*** Opening INPUT DATA ***

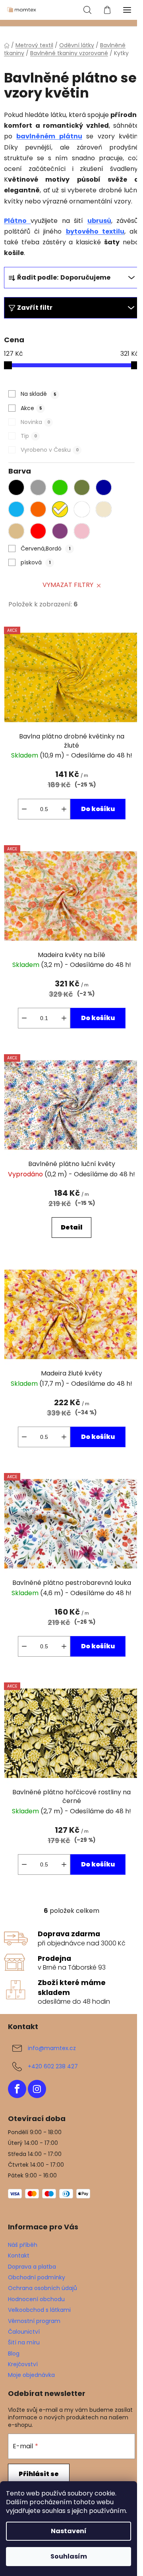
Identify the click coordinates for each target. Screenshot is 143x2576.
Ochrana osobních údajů (42, 2288)
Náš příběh (22, 2245)
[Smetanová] (106, 511)
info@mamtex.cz (52, 2048)
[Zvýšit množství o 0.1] (64, 809)
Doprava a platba (32, 2267)
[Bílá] (84, 511)
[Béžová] (18, 533)
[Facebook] (17, 2089)
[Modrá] (106, 489)
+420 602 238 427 (53, 2066)
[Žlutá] (62, 511)
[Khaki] (84, 489)
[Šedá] (40, 489)
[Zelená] (62, 489)
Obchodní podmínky (36, 2277)
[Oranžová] (40, 511)
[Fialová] (62, 533)
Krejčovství (23, 2364)
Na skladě (38, 394)
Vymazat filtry (68, 584)
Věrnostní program (34, 2321)
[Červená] (40, 533)
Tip (29, 436)
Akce (31, 408)
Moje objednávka (31, 2375)
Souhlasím (68, 2556)
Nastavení (69, 2531)
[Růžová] (84, 533)
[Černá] (18, 489)
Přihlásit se (39, 2473)
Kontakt (18, 2256)
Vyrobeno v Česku (50, 450)
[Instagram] (37, 2089)
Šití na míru (24, 2342)
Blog (13, 2353)
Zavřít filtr (34, 307)
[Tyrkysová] (18, 511)
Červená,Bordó (46, 548)
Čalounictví (24, 2332)
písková (36, 562)
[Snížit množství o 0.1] (24, 809)
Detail (71, 1227)
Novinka (35, 422)
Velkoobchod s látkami (39, 2310)
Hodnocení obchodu (36, 2299)
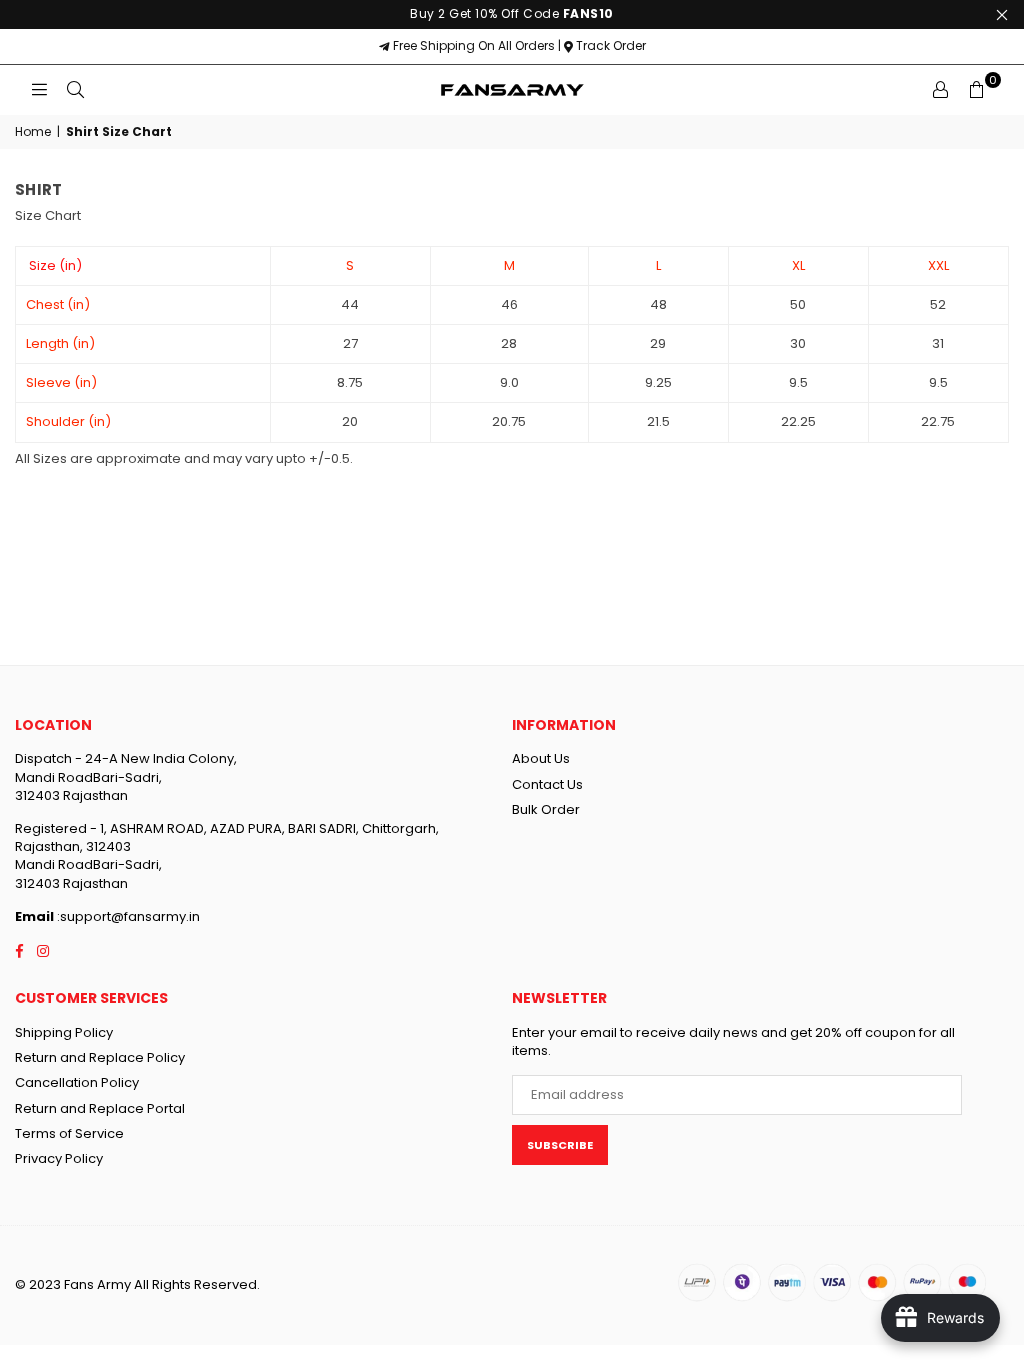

*** Closing INPUT DATA ***

» TASK REQUIREMENTS: Whenever a line of the data includes "množství", copy that line.

» ANSWER BELOW:
[Zvýšit množství o 0.1] (64, 809)
[Snížit množství o 0.1] (24, 809)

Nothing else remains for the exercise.